Abstract

As a genre, Gothic horror has never been more popular on the university syllabus, yet, because it is often seen as low brow, popular culture, distasteful schlock, horror hides behind the ‘Gothic’, its more respectable half, or behind speculative fiction, or period studies.1 Gothic horror appears in the work of many classic and contemporary writers. It is ubiquitous, a form of choice to deal with everything from concerns with identity, poverty and violence to cultural and gendered difference.

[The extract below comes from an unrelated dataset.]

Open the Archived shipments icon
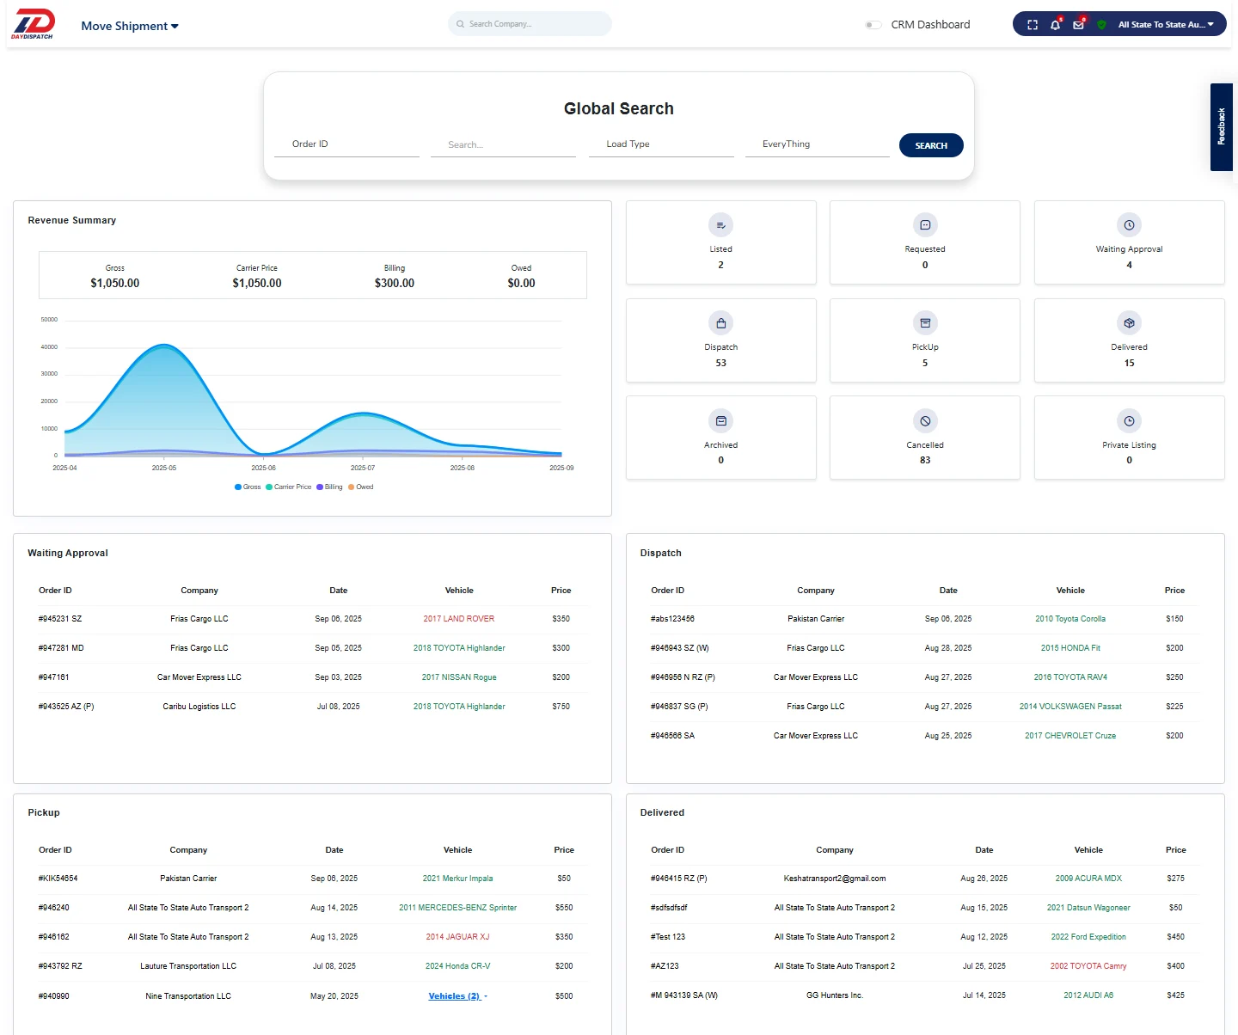The image size is (1238, 1035). (x=720, y=421)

This chapter will argue that teaching Gothic horror enables academics and students to co-construct culturally inflected understandings through engaging with literary and media representations of those issues that matter in life such as identity, domestic securities, sexuality, race, the family, culture, the body, equality, sustainability, the future. The main examples drawn upon from my own teaching practice are Bram Stoker’s highly influential Dracula (1897) and, more extensively, the Gothic horror of twenty-first-century writer Neil Gaiman. While Stoker’s nineteenth century canonical text raises issues of cultural and psychological responses to terrors concerning sexuality, race, migration and Otherness, Gaiman’s post-millennial works deal with similar issues but do so through referencing another horror master, H. P. Lovecraft, splicing horror with the comic. In so doing, his twenty-first century work creates teaching and learning opportunities to use the digital to co-construct knowledge through research, popular cultural references, and a seemingly ‘live’ interaction with the author and his own comic Gothic horror writing processes.